The screening of the film Rheingold took place, in the presence of the famous director and lifelong friend of the Thessaloniki International Film Festival, Fatih Akin, on Saturday, November 5th, at the packed Olympion theatre. Director Fatih Akin, actor Arman Kashani and the rapper Giwar Hajabi, whose experiences are the main story of the film, honoured with their presence the screening. Initially, Orestis Andreadakis, the Artistic Director of the Thessaloniki International Film Festival, took the floor by saying. “He is one of the most important contemporary directors. He is persistent, bold, passionate, but also immensely tender. In his films he touches all the great problems of our world – very often through the power and magic of music. I’m talking about our neighbour, our friend, Fatih Akin”.
Orestis Andreadakis welcomed Fatih Akin, who was warmly applauded. “Thessaloniki has always been there to embrace me and I thank you all from the bottom of my heart. I hope you enjoy watching the film that will soon be released in theatres by Rosebud 2.1. This film turned out to be a great challenge for me. During the shootings I lost my father and this was just one of the obstacles that came up. However, I also made very close friends, Arman is one of them. This is his first feature film. Actually, my wife as a casting director with a sharp eye discovered Arman. I would also like to refer to one more friendship that I was blessed with. Emilio Sakraya, the protagonist of the film, would not be able to be here with us tonight due to scheduled shootings in Budapest, he nevertheless enacts a real character, a man whose life is genuinely cinematic, because it is tragic, comical, violent, but also very tender and deeply human. He is the one who inspired this story, Giwar Hajabi,” the director explained and wished the audience to enjoy the film. As he humorously said, “if you like it, tell all your friends and if you don't, tell all those you do not like”.
Q&A with Fatih Akin, Arman Kashani and Giwar Hajabi followed the screening. When asked on how the project was initiated, Giwar Hajabi took the floor. “While I was still in prison a lot of production companies reached out to make a film. Seven years later, when I was released from prison, I talked to my lawyer and asked him to find someone to take over my biography project. When Fatih Akin, of whom I am a big fan, got interested in this project, I couldn’t believe it. What came out is a project that my mother is also very proud of”.
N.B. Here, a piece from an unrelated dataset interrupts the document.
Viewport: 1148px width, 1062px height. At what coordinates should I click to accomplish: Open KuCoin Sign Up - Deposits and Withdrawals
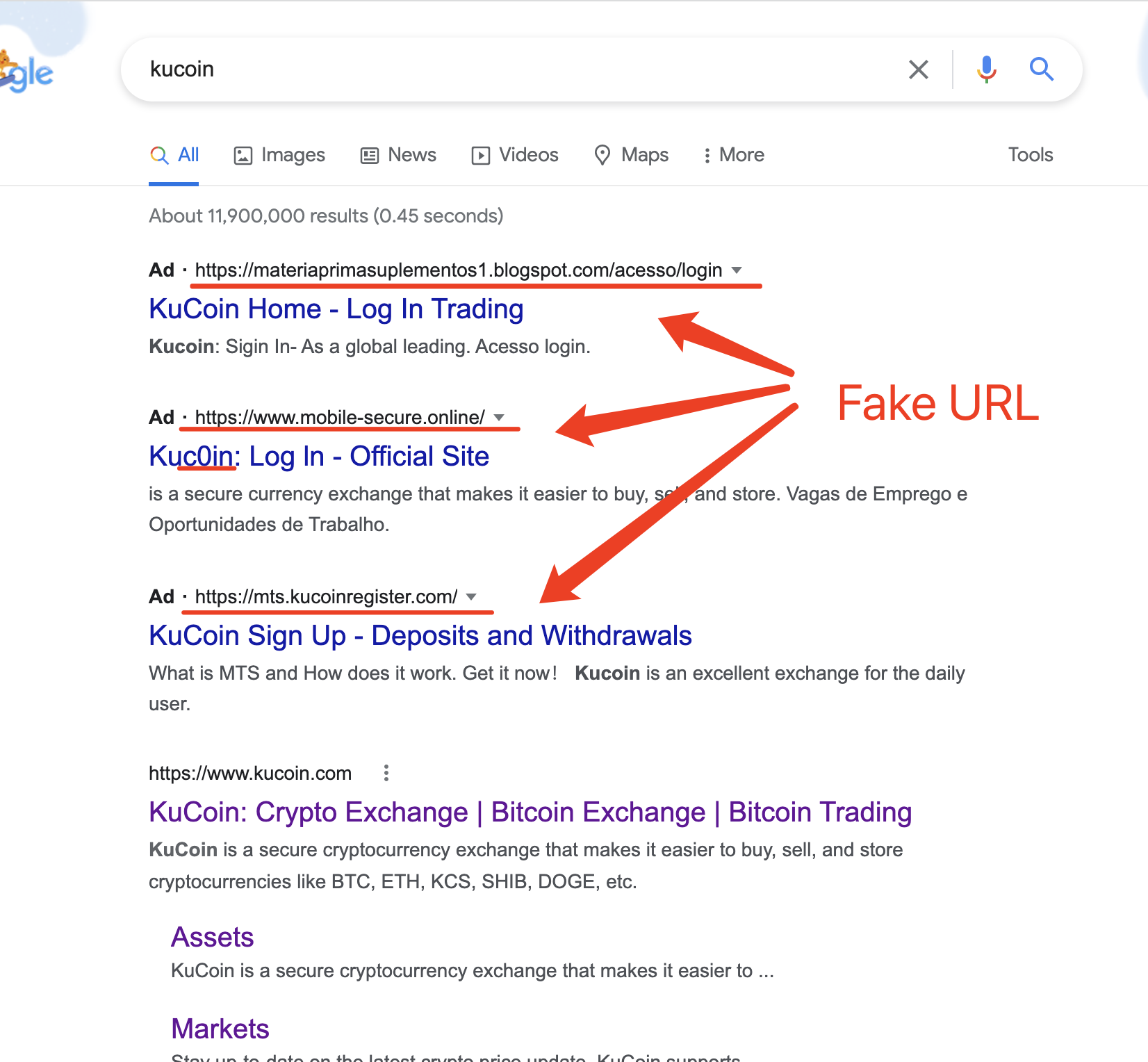(x=420, y=636)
Fatih Akin answered, in another question about his relationship with rap music: “I had been listening to hip-hop in the 80s. I also learned English through hip-hop, as a collector of vinyls that had the lyrics printed. Some years later, a kind of gangster rap, I wouldn’t understand, began to develop in Germany. I thought of the generation gap as for example in the case of the parents of children, who listened to Beatles. These parents wouldn’t understand the kind of music their children were listening to. So, I made use of my desire to learn about this kind of music in order to explore these changes. Gangster rap develops in places where social upheaval occurs, in the favelas and in all parts of the world where there are social inequalities. It reflects the gap between the rich and the poor”.
Afterwards Fatih Akin referred to the last scene of the film that contains imaginary elements contradictory to the realism of the rest of the film. “It was the first scene I thought of, quite demanding — the producers asked me several times to cut it —but it was quite important to me. Giwaris, being so popular, even to eight-year-old children, has already been a kind of a myth. Therefore, the mythical element was as much associated with him from the very start, as it was with the German identity”.
Sibylla Bendig, the General Consul of Germany in Thessaloniki, then took the floor. Ms. Bendig thanked Fatih Akin as he reflects in his film contemporary Germany, including many cultures and identities. When asked if he regrets anything in his life, Giwar Hajabi replied: “If I went back in time and was in the same position again, I would probably do the same. We take life as it comes, make choices and go on with them. But let us not take all this as examples to follow. The most important thing is that we should all take care of ourselves”.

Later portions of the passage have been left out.